DATA RECORDS =
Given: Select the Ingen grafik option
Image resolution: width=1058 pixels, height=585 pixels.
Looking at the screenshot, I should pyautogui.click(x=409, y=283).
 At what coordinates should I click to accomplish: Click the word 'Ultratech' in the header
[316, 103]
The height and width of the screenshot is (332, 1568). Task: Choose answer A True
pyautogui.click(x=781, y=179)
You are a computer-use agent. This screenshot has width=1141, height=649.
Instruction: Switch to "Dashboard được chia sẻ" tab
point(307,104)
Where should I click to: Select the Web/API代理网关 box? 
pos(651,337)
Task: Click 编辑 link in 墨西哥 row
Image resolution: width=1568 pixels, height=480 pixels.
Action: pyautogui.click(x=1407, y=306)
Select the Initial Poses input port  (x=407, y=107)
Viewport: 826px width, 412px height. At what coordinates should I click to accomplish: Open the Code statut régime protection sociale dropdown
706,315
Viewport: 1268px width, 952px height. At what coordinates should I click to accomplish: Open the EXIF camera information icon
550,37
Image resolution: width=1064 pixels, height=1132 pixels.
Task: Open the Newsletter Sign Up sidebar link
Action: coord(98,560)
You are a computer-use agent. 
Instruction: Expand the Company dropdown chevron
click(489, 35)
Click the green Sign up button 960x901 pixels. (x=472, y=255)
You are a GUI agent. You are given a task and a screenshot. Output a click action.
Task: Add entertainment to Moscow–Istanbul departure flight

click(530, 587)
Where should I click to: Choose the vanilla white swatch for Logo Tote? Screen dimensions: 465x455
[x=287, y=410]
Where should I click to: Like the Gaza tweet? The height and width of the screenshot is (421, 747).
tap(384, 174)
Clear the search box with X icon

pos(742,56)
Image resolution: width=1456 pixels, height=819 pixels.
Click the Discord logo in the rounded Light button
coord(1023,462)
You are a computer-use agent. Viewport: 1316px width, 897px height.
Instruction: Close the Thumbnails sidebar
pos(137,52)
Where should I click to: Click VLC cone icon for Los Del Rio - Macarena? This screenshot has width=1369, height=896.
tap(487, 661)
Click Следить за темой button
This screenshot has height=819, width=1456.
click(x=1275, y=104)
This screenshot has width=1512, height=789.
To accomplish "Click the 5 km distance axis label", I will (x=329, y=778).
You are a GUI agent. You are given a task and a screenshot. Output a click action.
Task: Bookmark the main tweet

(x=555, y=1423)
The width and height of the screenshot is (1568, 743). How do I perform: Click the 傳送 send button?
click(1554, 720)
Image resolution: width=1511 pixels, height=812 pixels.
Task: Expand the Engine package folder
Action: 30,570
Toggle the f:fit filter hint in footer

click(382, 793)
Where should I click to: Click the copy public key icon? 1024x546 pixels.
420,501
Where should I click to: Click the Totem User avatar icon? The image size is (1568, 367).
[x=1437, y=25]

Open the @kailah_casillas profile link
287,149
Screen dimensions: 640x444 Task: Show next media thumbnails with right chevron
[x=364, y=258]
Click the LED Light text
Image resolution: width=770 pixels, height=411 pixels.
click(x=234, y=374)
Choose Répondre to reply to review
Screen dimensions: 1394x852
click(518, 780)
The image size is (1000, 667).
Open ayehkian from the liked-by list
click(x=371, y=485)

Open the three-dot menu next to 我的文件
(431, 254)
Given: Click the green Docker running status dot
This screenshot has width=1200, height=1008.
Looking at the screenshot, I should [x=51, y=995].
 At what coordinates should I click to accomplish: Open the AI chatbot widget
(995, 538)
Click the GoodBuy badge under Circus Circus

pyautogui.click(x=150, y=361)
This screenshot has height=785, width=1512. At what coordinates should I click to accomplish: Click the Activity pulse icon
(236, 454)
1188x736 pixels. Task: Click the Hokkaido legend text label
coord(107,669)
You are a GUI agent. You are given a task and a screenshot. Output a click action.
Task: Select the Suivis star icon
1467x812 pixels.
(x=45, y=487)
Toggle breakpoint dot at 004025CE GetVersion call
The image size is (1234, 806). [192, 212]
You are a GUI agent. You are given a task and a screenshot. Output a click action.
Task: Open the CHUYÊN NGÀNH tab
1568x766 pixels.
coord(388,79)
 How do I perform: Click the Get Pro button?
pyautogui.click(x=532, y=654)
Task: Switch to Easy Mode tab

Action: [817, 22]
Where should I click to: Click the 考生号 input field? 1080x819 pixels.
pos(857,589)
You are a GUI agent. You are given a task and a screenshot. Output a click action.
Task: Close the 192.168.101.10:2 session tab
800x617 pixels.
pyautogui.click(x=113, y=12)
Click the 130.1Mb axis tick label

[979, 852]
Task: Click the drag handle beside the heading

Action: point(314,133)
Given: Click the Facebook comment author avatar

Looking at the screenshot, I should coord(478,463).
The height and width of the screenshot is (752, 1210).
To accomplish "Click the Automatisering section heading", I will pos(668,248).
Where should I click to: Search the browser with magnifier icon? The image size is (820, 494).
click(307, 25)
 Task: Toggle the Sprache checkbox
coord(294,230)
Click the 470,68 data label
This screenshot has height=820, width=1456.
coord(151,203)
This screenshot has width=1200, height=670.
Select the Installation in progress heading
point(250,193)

GOAL OF THE EXERCISE =
Each record above needs to be set down again, word for word.

RESPONSE =
Given: Select the Ingen grafik option
Image resolution: width=1058 pixels, height=585 pixels.
Looking at the screenshot, I should pyautogui.click(x=409, y=283).
 At what coordinates should I click to accomplish: Click the word 'Ultratech' in the header
[316, 103]
The height and width of the screenshot is (332, 1568). Task: Choose answer A True
pyautogui.click(x=781, y=179)
You are a computer-use agent. This screenshot has width=1141, height=649.
Instruction: Switch to "Dashboard được chia sẻ" tab
point(307,104)
Where should I click to: Select the Web/API代理网关 box? 
pos(651,337)
Task: Click 编辑 link in 墨西哥 row
Image resolution: width=1568 pixels, height=480 pixels.
Action: pyautogui.click(x=1407, y=306)
Select the Initial Poses input port  (x=407, y=107)
Viewport: 826px width, 412px height. At what coordinates should I click to accomplish: Open the Code statut régime protection sociale dropdown
706,315
Viewport: 1268px width, 952px height. At what coordinates should I click to accomplish: Open the EXIF camera information icon
550,37
Image resolution: width=1064 pixels, height=1132 pixels.
Task: Open the Newsletter Sign Up sidebar link
Action: coord(98,560)
You are a computer-use agent. 
Instruction: Expand the Company dropdown chevron
click(489, 35)
Click the green Sign up button 960x901 pixels. (x=472, y=255)
You are a GUI agent. You are given a task and a screenshot. Output a click action.
Task: Add entertainment to Moscow–Istanbul departure flight

click(530, 587)
Where should I click to: Choose the vanilla white swatch for Logo Tote? Screen dimensions: 465x455
[x=287, y=410]
Where should I click to: Like the Gaza tweet? The height and width of the screenshot is (421, 747).
tap(384, 174)
Clear the search box with X icon

pos(742,56)
Image resolution: width=1456 pixels, height=819 pixels.
Click the Discord logo in the rounded Light button
coord(1023,462)
You are a computer-use agent. Viewport: 1316px width, 897px height.
Instruction: Close the Thumbnails sidebar
pos(137,52)
Where should I click to: Click VLC cone icon for Los Del Rio - Macarena? This screenshot has width=1369, height=896.
tap(487, 661)
Click Следить за темой button
This screenshot has height=819, width=1456.
click(x=1275, y=104)
This screenshot has width=1512, height=789.
To accomplish "Click the 5 km distance axis label", I will (x=329, y=778).
You are a GUI agent. You are given a task and a screenshot. Output a click action.
Task: Bookmark the main tweet

(x=555, y=1423)
The width and height of the screenshot is (1568, 743). How do I perform: Click the 傳送 send button?
click(1554, 720)
Image resolution: width=1511 pixels, height=812 pixels.
Task: Expand the Engine package folder
Action: 30,570
Toggle the f:fit filter hint in footer

click(382, 793)
Where should I click to: Click the copy public key icon? 1024x546 pixels.
420,501
Where should I click to: Click the Totem User avatar icon? The image size is (1568, 367).
[x=1437, y=25]

Open the @kailah_casillas profile link
287,149
Screen dimensions: 640x444 Task: Show next media thumbnails with right chevron
[x=364, y=258]
Click the LED Light text
Image resolution: width=770 pixels, height=411 pixels.
click(x=234, y=374)
Choose Répondre to reply to review
Screen dimensions: 1394x852
click(518, 780)
The image size is (1000, 667).
Open ayehkian from the liked-by list
click(x=371, y=485)

Open the three-dot menu next to 我的文件
(431, 254)
Given: Click the green Docker running status dot
This screenshot has width=1200, height=1008.
Looking at the screenshot, I should [x=51, y=995].
 At what coordinates should I click to accomplish: Open the AI chatbot widget
(995, 538)
Click the GoodBuy badge under Circus Circus

pyautogui.click(x=150, y=361)
This screenshot has height=785, width=1512. At what coordinates should I click to accomplish: Click the Activity pulse icon
(236, 454)
1188x736 pixels. Task: Click the Hokkaido legend text label
coord(107,669)
You are a GUI agent. You are given a task and a screenshot. Output a click action.
Task: Select the Suivis star icon
1467x812 pixels.
(x=45, y=487)
Toggle breakpoint dot at 004025CE GetVersion call
The image size is (1234, 806). [192, 212]
You are a GUI agent. You are given a task and a screenshot. Output a click action.
Task: Open the CHUYÊN NGÀNH tab
1568x766 pixels.
coord(388,79)
 How do I perform: Click the Get Pro button?
pyautogui.click(x=532, y=654)
Task: Switch to Easy Mode tab

Action: [817, 22]
Where should I click to: Click the 考生号 input field? 1080x819 pixels.
pos(857,589)
You are a GUI agent. You are given a task and a screenshot. Output a click action.
Task: Close the 192.168.101.10:2 session tab
800x617 pixels.
pyautogui.click(x=113, y=12)
Click the 130.1Mb axis tick label

[979, 852]
Task: Click the drag handle beside the heading

Action: point(314,133)
Given: Click the Facebook comment author avatar

Looking at the screenshot, I should coord(478,463).
The height and width of the screenshot is (752, 1210).
To accomplish "Click the Automatisering section heading", I will pos(668,248).
Where should I click to: Search the browser with magnifier icon? The image size is (820, 494).
click(307, 25)
 Task: Toggle the Sprache checkbox
coord(294,230)
Click the 470,68 data label
This screenshot has height=820, width=1456.
coord(151,203)
This screenshot has width=1200, height=670.
Select the Installation in progress heading
point(250,193)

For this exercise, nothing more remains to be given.